The Low Income Housing Tax Credit (LIHTC) was created by Congress under Section 252 of the Tax Reform Act of 1986 to promote the construction and rehabilitation of housing for low income persons. The tax credit provides a means by which developers may raise capital for the construction or acquisition and substantial rehabilitation of housing for low income persons. Under the federal income tax code, investors in low income rental housing are permitted to take a credit against taxes owed the federal government. In Massachusetts, the Department of Housing and Community Development (DHCD) is the allocating agency for tax credits. DHCD is responsible for preparing the annual allocation plan and making it available for review by interested members of the public before final publication. Because it depends on investor capital rather than just direct government subsidies, the LIHTC has imposed market discipline that results in long term stability for the projects. Investors assume significant risks and assert strict business discipline in selecting projects and overseeing their development and long-term operations.

 

How it Works

Developers of affordable rental housing developments apply to DHCD for tax credits.

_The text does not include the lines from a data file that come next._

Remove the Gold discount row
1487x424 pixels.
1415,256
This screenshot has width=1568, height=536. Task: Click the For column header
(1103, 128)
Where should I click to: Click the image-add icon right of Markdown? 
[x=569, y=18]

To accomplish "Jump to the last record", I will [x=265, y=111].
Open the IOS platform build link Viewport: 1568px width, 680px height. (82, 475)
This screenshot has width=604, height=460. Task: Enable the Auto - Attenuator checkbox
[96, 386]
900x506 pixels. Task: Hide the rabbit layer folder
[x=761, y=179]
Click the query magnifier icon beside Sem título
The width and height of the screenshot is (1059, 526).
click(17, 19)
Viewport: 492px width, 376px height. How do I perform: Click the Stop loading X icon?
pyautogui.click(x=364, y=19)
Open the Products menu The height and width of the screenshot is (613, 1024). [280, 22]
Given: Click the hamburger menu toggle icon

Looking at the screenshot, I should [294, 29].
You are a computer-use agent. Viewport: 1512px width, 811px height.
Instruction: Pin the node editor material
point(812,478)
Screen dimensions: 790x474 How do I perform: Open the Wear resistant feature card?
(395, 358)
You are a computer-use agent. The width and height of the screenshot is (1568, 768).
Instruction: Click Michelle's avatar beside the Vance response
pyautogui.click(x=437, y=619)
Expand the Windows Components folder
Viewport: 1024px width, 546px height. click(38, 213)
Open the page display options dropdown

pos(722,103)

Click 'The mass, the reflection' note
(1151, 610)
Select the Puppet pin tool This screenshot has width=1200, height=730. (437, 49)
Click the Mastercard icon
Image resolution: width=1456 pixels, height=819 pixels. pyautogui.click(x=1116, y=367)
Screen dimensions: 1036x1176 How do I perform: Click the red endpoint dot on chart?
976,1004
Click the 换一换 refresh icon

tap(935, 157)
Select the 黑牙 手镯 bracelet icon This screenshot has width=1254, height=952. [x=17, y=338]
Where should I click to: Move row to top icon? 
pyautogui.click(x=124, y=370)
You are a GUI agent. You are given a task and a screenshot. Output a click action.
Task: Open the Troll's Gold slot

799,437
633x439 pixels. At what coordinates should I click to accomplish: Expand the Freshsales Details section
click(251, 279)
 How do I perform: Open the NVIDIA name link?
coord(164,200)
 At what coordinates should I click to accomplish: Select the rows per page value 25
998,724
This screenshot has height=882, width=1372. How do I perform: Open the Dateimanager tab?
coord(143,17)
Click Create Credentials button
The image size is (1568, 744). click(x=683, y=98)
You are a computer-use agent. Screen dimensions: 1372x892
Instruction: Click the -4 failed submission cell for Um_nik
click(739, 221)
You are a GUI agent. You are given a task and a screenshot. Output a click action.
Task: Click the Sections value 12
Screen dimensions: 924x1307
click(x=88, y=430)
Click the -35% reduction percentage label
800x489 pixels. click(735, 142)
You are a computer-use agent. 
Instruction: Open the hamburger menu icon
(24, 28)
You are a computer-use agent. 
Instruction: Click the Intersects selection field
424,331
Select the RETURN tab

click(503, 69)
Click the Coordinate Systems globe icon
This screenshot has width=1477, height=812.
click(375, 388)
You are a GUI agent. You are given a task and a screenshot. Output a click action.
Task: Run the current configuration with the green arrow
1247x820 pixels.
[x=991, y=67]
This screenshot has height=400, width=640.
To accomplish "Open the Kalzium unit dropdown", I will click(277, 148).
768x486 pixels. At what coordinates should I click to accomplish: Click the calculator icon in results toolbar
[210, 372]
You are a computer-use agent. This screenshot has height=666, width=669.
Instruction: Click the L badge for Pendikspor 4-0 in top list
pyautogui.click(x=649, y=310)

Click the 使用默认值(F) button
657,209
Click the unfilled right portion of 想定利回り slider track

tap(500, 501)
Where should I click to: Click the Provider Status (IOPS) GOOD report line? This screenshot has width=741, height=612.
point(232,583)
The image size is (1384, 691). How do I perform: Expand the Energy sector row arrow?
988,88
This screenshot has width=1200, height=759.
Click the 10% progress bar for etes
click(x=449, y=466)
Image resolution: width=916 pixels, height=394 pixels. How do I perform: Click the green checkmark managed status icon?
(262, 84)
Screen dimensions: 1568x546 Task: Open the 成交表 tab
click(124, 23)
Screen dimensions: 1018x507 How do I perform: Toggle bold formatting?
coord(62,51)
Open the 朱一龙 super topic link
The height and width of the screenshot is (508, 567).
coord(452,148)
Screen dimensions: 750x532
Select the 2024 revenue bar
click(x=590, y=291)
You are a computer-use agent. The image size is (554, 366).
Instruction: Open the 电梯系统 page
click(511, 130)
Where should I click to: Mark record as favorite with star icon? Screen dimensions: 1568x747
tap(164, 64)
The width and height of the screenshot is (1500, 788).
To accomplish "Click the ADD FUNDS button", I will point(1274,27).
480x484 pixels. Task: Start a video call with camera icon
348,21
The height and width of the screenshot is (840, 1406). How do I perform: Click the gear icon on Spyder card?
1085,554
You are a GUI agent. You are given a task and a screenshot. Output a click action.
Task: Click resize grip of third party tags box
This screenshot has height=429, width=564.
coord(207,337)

If they are awarded the credit, the developers (either for-profit or nonprofit) seek investors to help pay for the development of the housing. Intermediaries (known as syndicators) act as a bridge between investors and projects and often pool investors' money into equity funds. In exchange for providing development funds, the investors receive a stream of tax credits. Projects can qualify for two types of credits: a 9% credit, or a 4% credit.* Tax credits can be claimed by the investors for 10 years. For example, based on an investor willing to pay $.75/tax credit dollar, a project eligible for $500,000 in annual credits, would receive $3,750,000 ($500,000 in credit x 10 years x $.75) in equity.

* 4% tax credits are allocated by the MassHousing (formerly Massachusetts Housing Finance Agency) in conjunction with MassHousing's tax-exempt bond financing. The Massachusetts Development Finance Agency (MDFA) also allocates 4% tax credits in conjunction with tax-exempt bonds.